Dylan shook his head. It didn’t happen that way. He had seen her. But when? Early Saturday morning in the hours before she had breakfast? He didn’t know what time he’d woken on that patio beside Meadow. The smoke had been so thick it might have been morning or night.
“How’d she get from the fire to Flagstaff?” asked Jack. “She never passed the roadblock.”
“Helicopter? Meadow’s father picked us up outside the rez in one.” Dylan had to hold his throat against the pain and felt the blood soaking through the bandages.
“Maybe. I’ll ask Forrest to do some checking. She can’t cover flight records.”
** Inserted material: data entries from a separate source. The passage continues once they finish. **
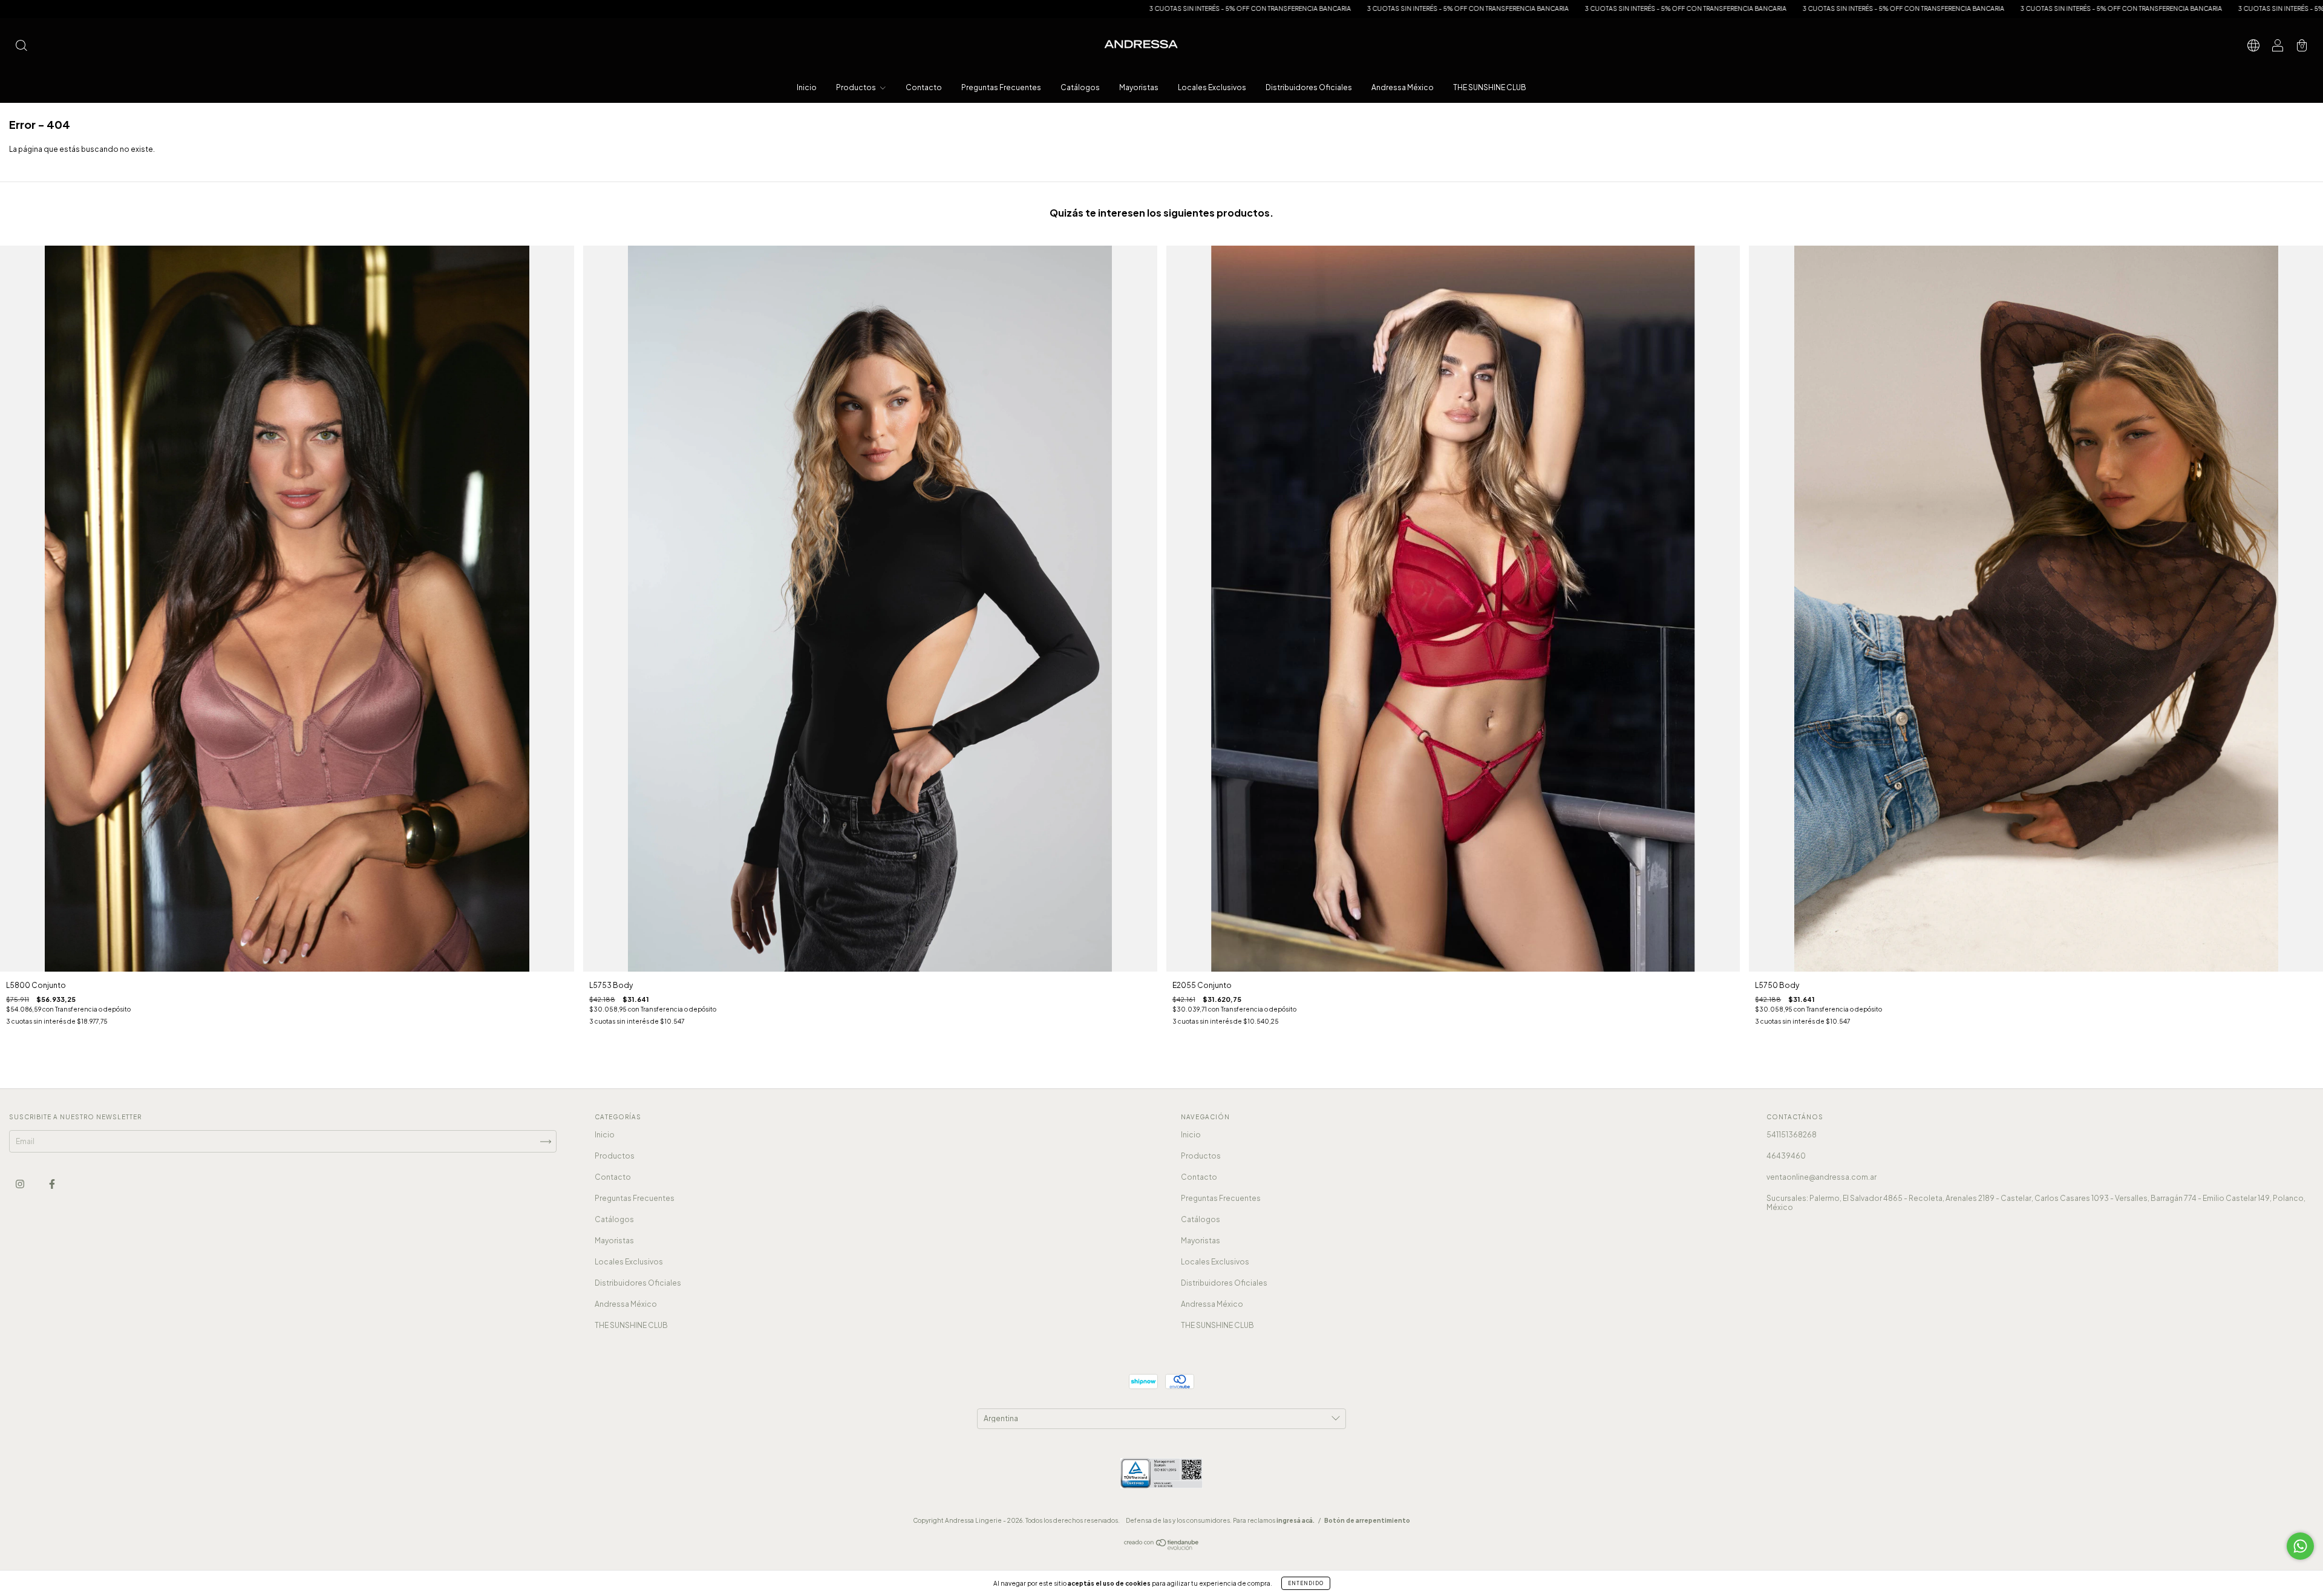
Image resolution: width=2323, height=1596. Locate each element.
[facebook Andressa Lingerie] (52, 1183)
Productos (856, 87)
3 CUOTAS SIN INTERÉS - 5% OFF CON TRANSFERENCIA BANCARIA (883, 8)
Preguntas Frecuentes (1001, 87)
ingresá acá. (1295, 1520)
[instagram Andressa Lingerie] (20, 1183)
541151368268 (1791, 1134)
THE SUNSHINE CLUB (1489, 87)
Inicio (807, 87)
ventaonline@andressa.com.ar (1821, 1177)
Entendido (1306, 1583)
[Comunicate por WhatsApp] (2300, 1546)
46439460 (1786, 1155)
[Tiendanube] (1162, 1547)
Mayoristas (1138, 87)
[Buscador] (21, 46)
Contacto (924, 87)
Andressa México (1402, 87)
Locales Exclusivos (1212, 87)
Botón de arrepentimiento (1367, 1520)
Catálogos (1080, 87)
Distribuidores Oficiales (1309, 87)
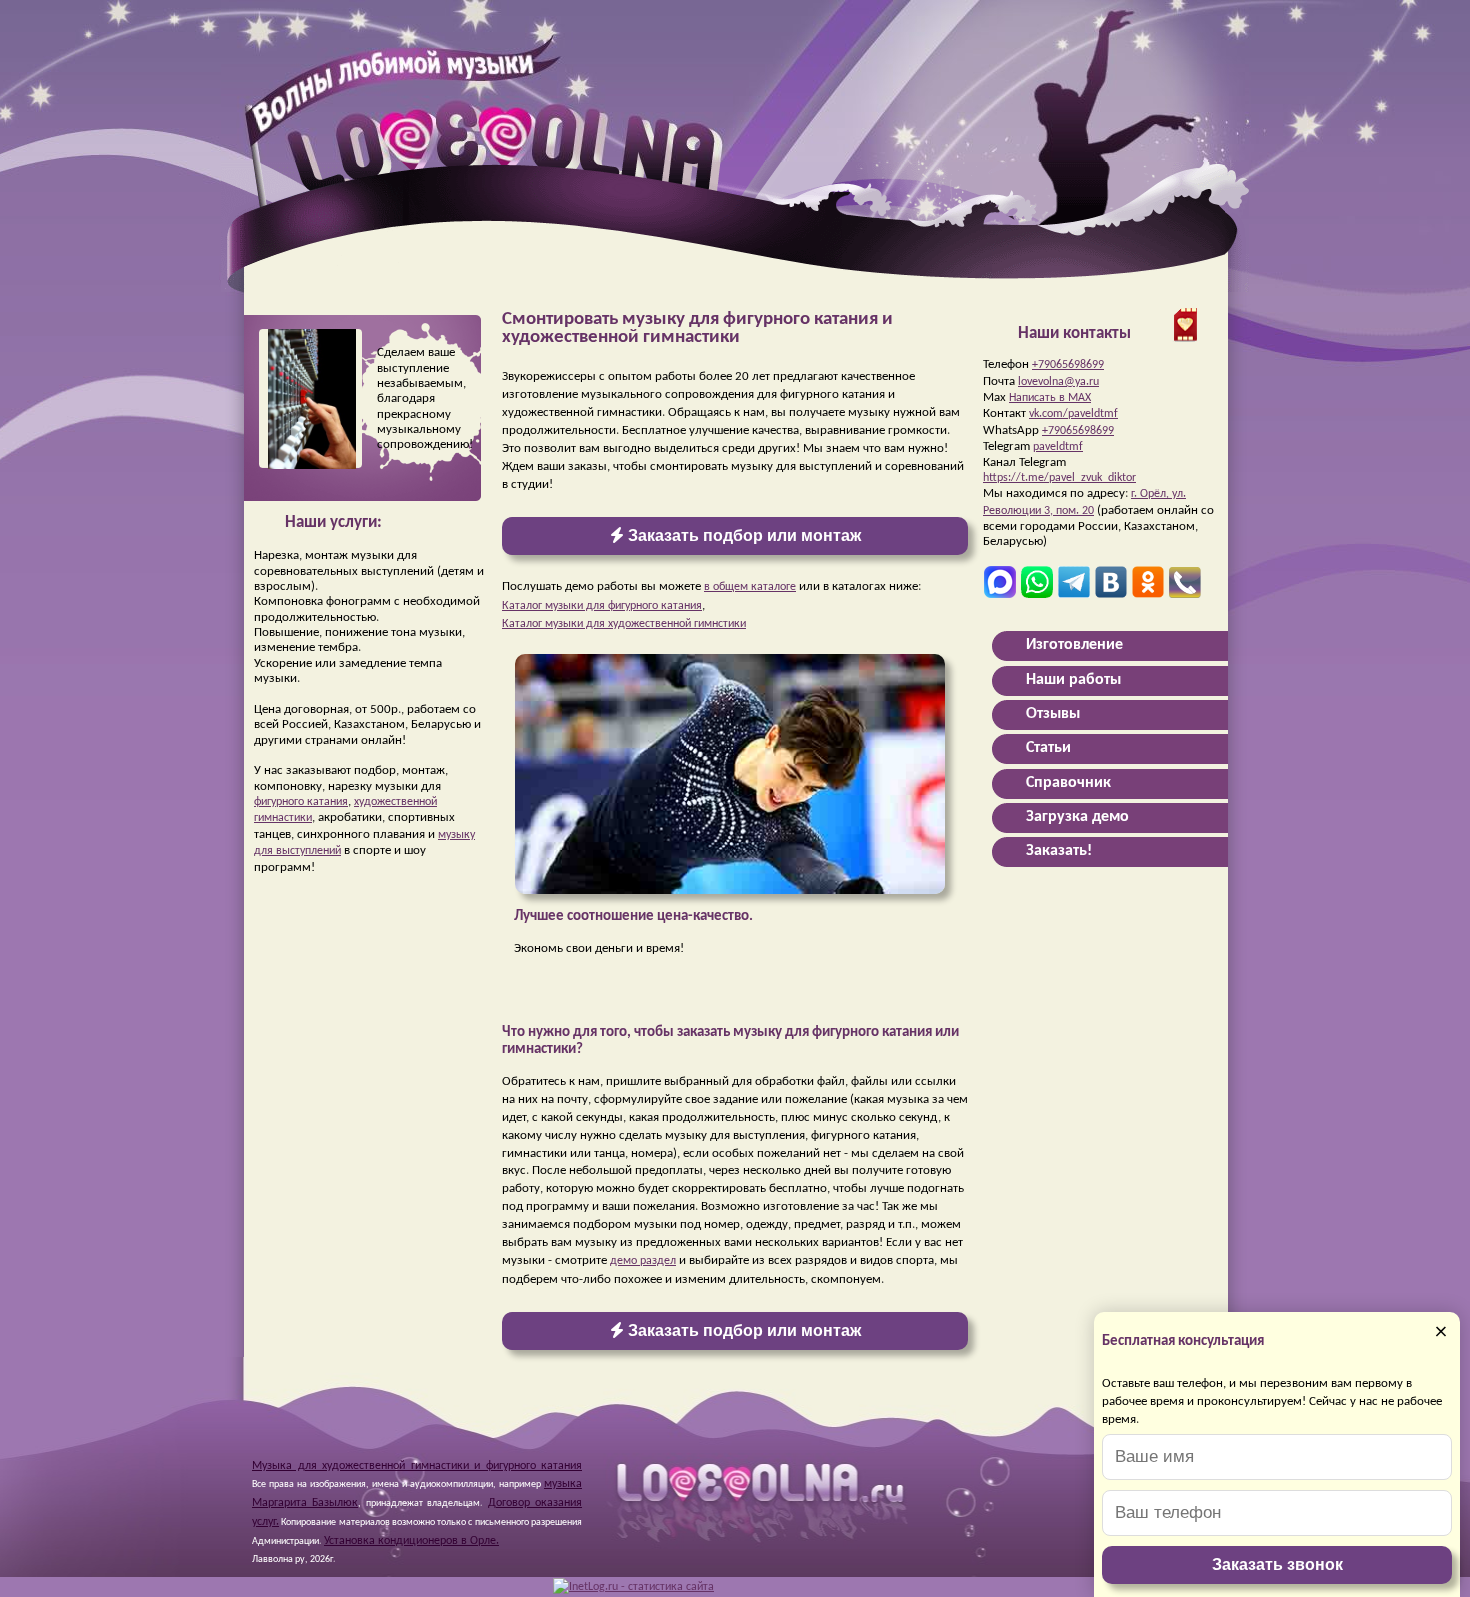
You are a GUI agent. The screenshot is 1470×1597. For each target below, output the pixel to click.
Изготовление (1074, 645)
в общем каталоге (750, 587)
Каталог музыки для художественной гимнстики (624, 624)
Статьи (1048, 748)
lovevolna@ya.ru (1058, 382)
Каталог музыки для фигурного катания (602, 606)
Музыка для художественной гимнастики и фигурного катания (417, 1466)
“Want to bet?” asked Dylan. He climbed into the passenger side and buckled up, waiting with impatience for Jack to get them moving. Then he realized he didn’t know where to start.
“Any ideas?” asked Jack.
Dylan bowed his head to think. Who would know something and be willing to tell them?
“She told me Katrina looked out for her when they were kids.”
“Where does she live?”
“I don’t know.”
Jack started typing on his computer. In a few minutes the database search provided Katrina’s vehicle registration, violations, and property.
“Katrina likes to drive too fast,” said Jack.
Dylan leaned in and found her residential address. “Let’s go.”
The drive to Phoenix seemed endless. Finally they pulled up before the complex. Katrina’s posh apartment was located on the top floor. Jack’s badge got them access, but Katrina knew they were coming.
She met them at her door and escorted them to her living room, glancing several times over her shoulder toward the kitchen.